§ Exercise goal: From the court opinion on the liability of national bank officers and directors, quote everything from "1. Banks and" down to "Officers to Stockholders.".

Opinion
No. 16676
Opinion Filed June 22, 1926. Rehearing Denied July 27, 1926.
1. Banks and Banking — National Bank's Officers and Directors — Misfeasance — Personal Liability — Actions.
In the management and control of national banks the officers and directors are charged by law with the duty of conducting its business with care, prudence, and honesty, and for any negligence or misfeasance resulting in legal detriment to stockholders or creditors, they are personally liable in an action properly brought for the purpose of determining such liability and the extent thereof.
2. Same — Insolvency of Bank — Liability of Officers to Stockholders.
The legal relations subsisting between directors and an individual stockholder are common to all similarly situated, and the insolvency of the bank through negligence and misfeasance of the officers and directors does not create a different legal relation between them and an individual stockholder, who has suffered loss, than the one common to all similarly situated.
3. Same.

§ Data extract:
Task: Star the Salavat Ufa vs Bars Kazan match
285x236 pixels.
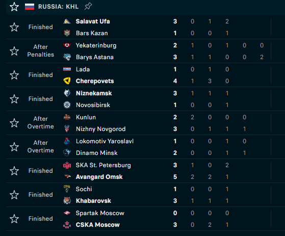Action: pyautogui.click(x=14, y=27)
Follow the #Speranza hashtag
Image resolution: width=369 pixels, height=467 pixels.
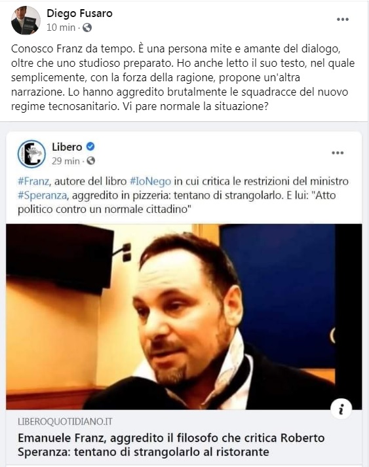(x=42, y=195)
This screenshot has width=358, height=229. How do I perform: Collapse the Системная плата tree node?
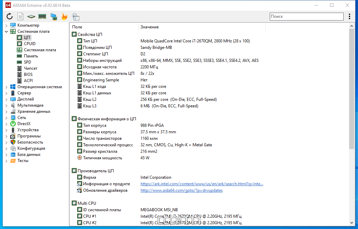[6, 31]

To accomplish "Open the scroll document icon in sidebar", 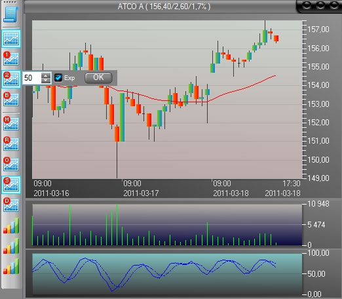I will pos(10,14).
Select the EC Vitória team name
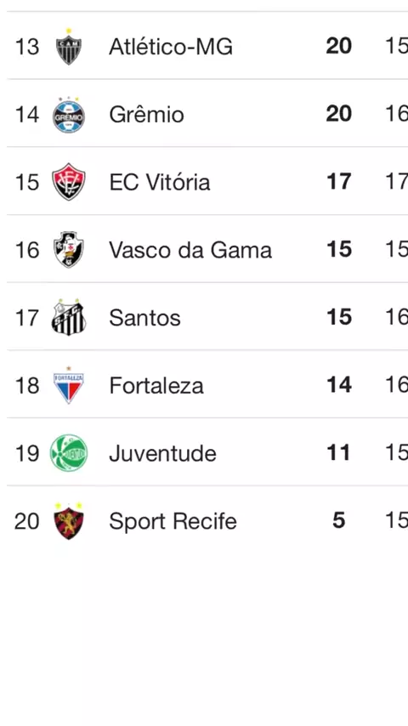Screen dimensions: 408x726 (160, 182)
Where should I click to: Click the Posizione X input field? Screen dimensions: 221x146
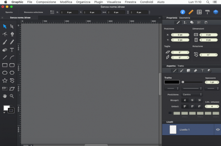click(180, 35)
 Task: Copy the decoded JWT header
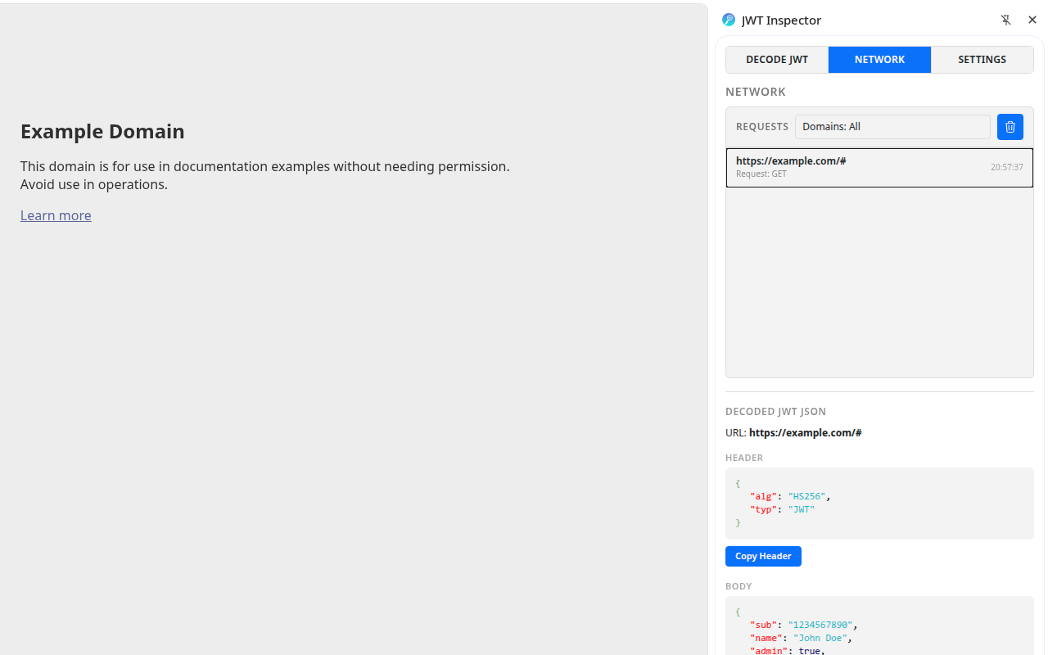click(763, 556)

§ The solution:
1. Banks and Banking — National Bank's Officers and Directors — Misfeasance — Personal Liability — Actions.
In the management and control of national banks the officers and directors are charged by law with the duty of conducting its business with care, prudence, and honesty, and for any negligence or misfeasance resulting in legal detriment to stockholders or creditors, they are personally liable in an action properly brought for the purpose of determining such liability and the extent thereof.
2. Same — Insolvency of Bank — Liability of Officers to Stockholders.